Viscount Bledisloe: My Lords, I hope that that was the Minister answering the noble Baroness, Lady Anelay, before she sat down rather than her closing speech, otherwise I shall be debarred from speaking. Taking it as such, I, too, welcome the fact that the Government have moved to this sensible solution.

I share the Minister's view that it renders Amendment No. 5 unnecessary, but I want to ask a question about the criteria which will be used for designation. Is it the Government's intention to designate a country only if it has a system of extradition which is reciprocal to the system in Part 1 or at least is moving rapidly towards that? I hope that we shall not see a situation in which we are extraditing under a Part 1 system to a country which is not giving us the equivalent reciprocal powers.

Baroness Carnegy of Lour: My Lords, I was a member of the Delegated Powers Committee and I took part in Grand Committee and I, too, welcome the amendments that the Minister has made. Without wanting in any way to be ungracious, I believe that the House should remember what the Government once thought was the right way of proceeding. They believed that additions to the list of countries to which a United Kingdom citizen could be surrendered—could be sent back—unprotected by the existing extradition procedure could be decided by Parliament without discussion or agreement in both Houses.

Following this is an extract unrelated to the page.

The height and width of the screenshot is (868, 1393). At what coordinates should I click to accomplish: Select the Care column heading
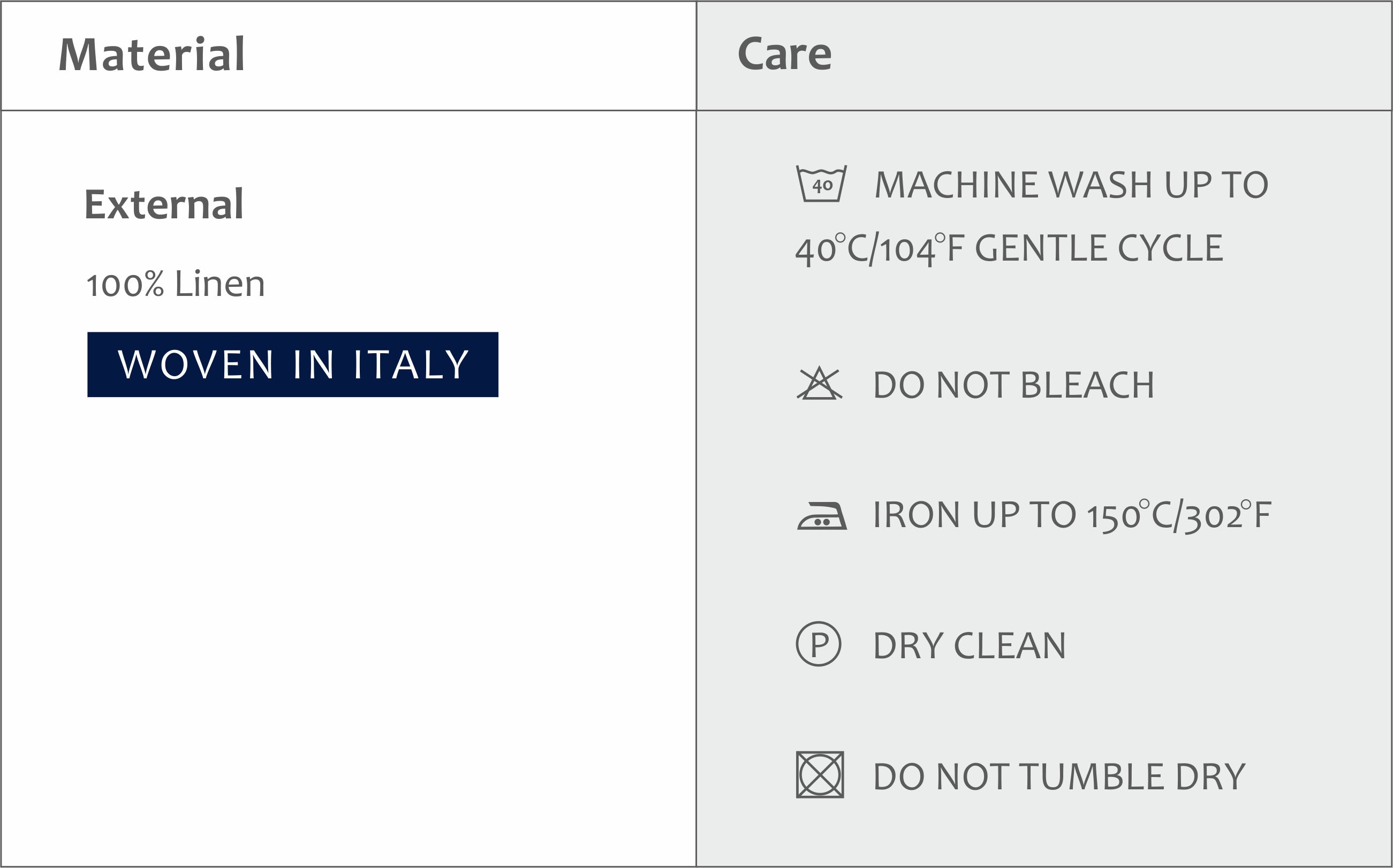(784, 54)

The Government have changed their mind, but they believed that until now. It illustrates that they have convinced themselves that they are simply tweaking the extradition laws, which was borne out by the noble Baroness, and doing no more. It is a great deal more than that and it is having a big effect on the liberty of the citizen. It is interesting that the Government needed a push to make the change.

I do not want to be ungracious, but we should put that on the record. As we proceed through the Bill, we must ensure that we are looking carefully at the effect of, in particular, Part 1 on the liberty and freedom of United Kingdom citizens.